* **WHAT YOU NEED TO DO**
a. According to the article on school bus driver shortages, by about what percentage are districts nationally estimated to be short on drivers this year?
b. Reproduce word for word the part of the article on school bus driver shortages from "The shortage is estimated" to "spread the easiest.".

* **PAGE EXCERPT**
----

School Districts Feeling Impact Of Bus Driver Shortages
In the school year where most things are back to normal after the pandemic, challenges such as the nationwide bus driver shortage still remain for schools both nationally and locally.
The bus driver shortage is not something that is new this year, but it is something that has escalated since the beginning of the school year. In fact most of the time schools can find themselves slightly short on bus drivers at the very beginning of the year, but nationally it is estimated that districts are 30-50% short on drivers at the moment this year.
The shortage is estimated to be caused by many of the same things that have caused the overall labor shortage, such as low pay, stress, and overall pandemic worries. COVID-19 variants are still around and a school bus is one of the many places where sickness is able to spread the easiest.
Locally, at Panama Central School, the shortage is hitting in a similar way to nationwide schools.
“It’s affecting Panama like most schools,” former Panama Superintendent Bert Lictus said. “We’ve been talking with local people who might have an interest in driving for us. We are working to be able to help with training and certification. We are hopeful it will work out, but it’s not an easy fix. It can take a lot to train as a bus driver. It’s a difficult situation.”
In order to be a bus driver, one must have a commercial driver’s license with an “s” or school bus endorsement. A “p” or passenger endorsement is also needed. The state is currently waiving the 14-day waiting fee in between taking the written and drivers test for those working to earn their CDL license to help address the shortage.
At Randolph Central School, the concern about the shortage is high, but the school is willing to work to help those interested to train to fill the spots.
“Randolph Central School, like all other districts, is concerned,” Superintendent Kaine Kelly said. “We’ve been taking proactive measures over the last two or three years to train drivers to keep the roster full. At the moment we have just the amount needed to start the school year. We have no excess drivers. I put it out as a standing job post for those who are willing to train. We accept everyone that is licensed and able to drive and we are willing to work with them to get there. We also have a contract that drivers must drive a certain amount of time with us.”
Even in districts that are doing all right with the amount of drivers right now, there is still a need for more.
“We’re doing well this year, though it was a challenge in the previous year,” Cassadaga Valley Superintendent Chuck Leichner said. “We’re well staffed this year but we could always use some more. For now though, we are good to go.”
Some school districts, such as Westfield, also do not have a significant shortage at this time.
“We are fortunate to have no significant shortage right now,” Superintendent Mike Cipolla said. “We try to have a good amount of substitute drivers available. We offer training for drivers as well, but at the moment we have sufficient staff and are able to handle all of our needs.”
And yet for other local school districts the struggle has continued.
“We have been short three drivers since the start of the year,” Bemus Point Superintendent Joseph Reyda said. “We are continuing to look for interested people. We are doing our very best to work with parents to get kids to and from school in every building every day. Sports events and after school activities at Maple Grove are a big challenge.”

----

* **GIVEN MATERIAL**
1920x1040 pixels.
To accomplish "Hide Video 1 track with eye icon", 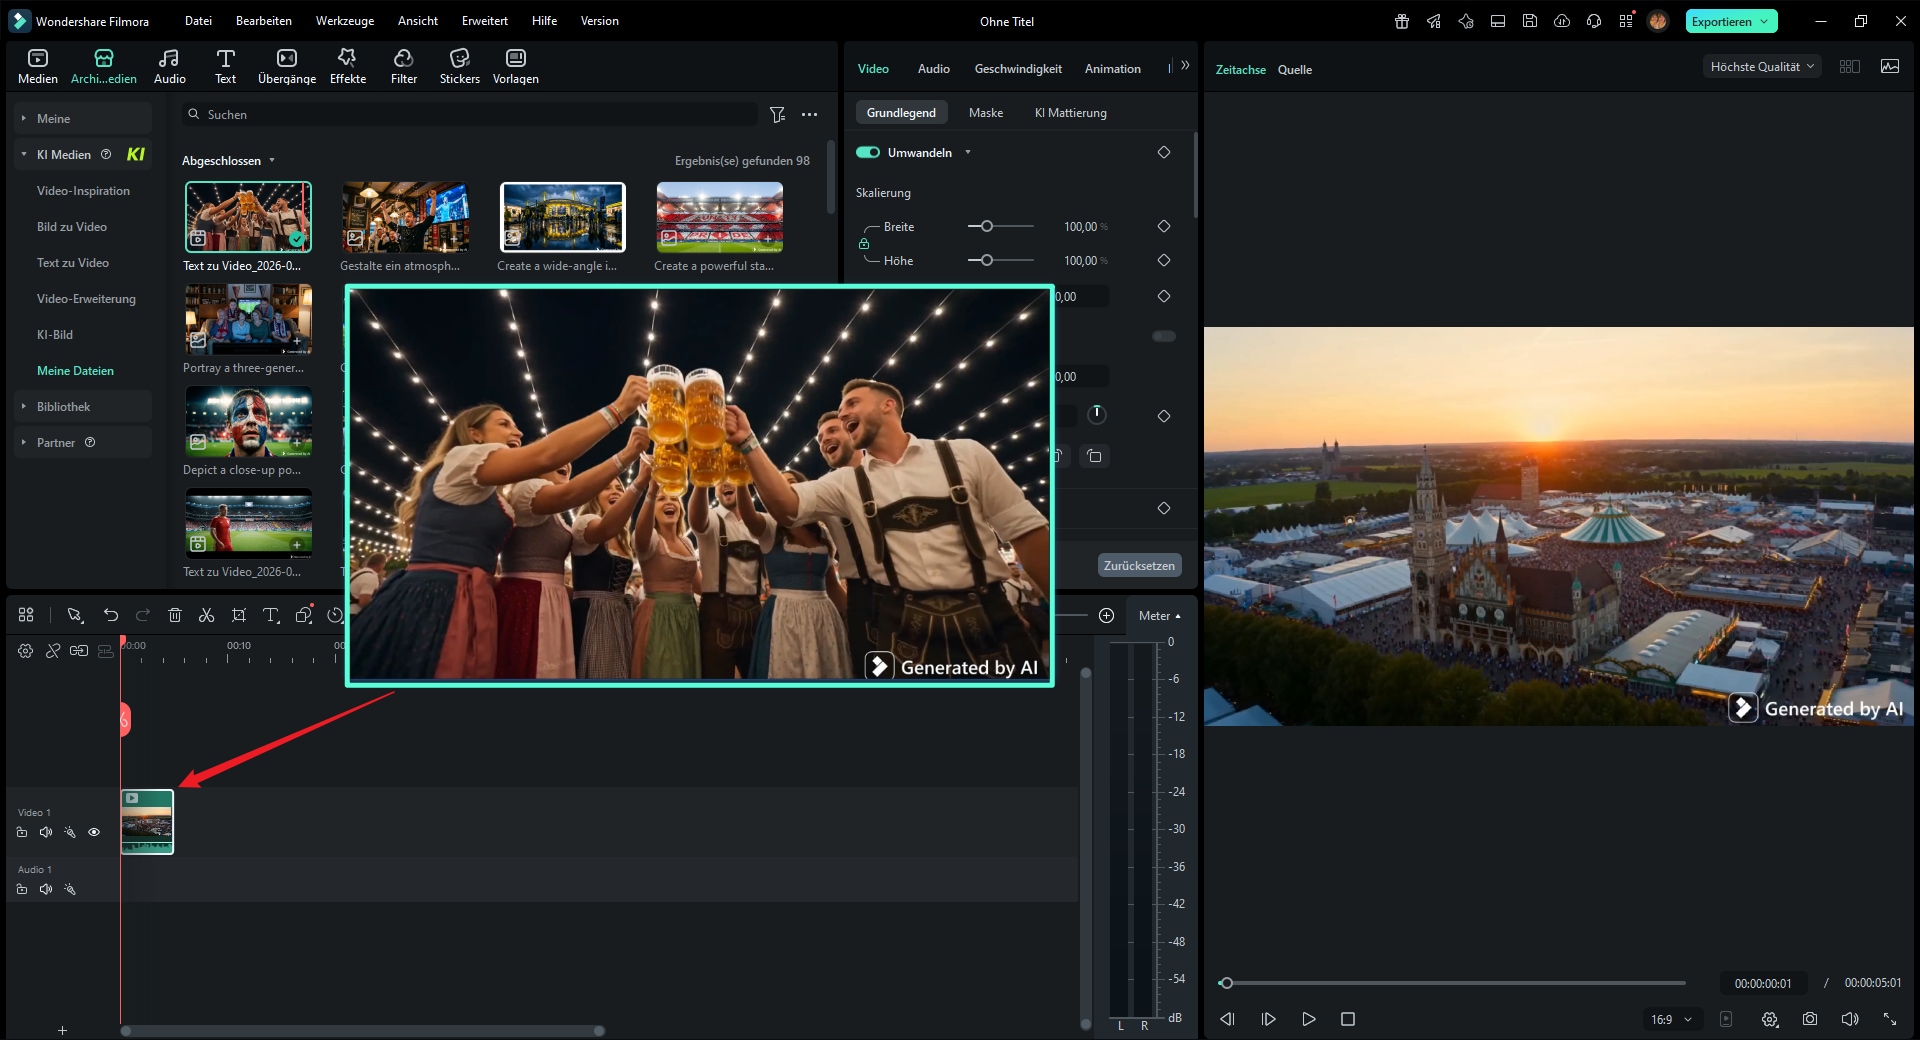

----

* **RESULTS BY TASK**
a. 30-50%

b.
The shortage is estimated to be caused by many of the same things that have caused the overall labor shortage, such as low pay, stress, and overall pandemic worries. COVID-19 variants are still around and a school bus is one of the many places where sickness is able to spread the easiest.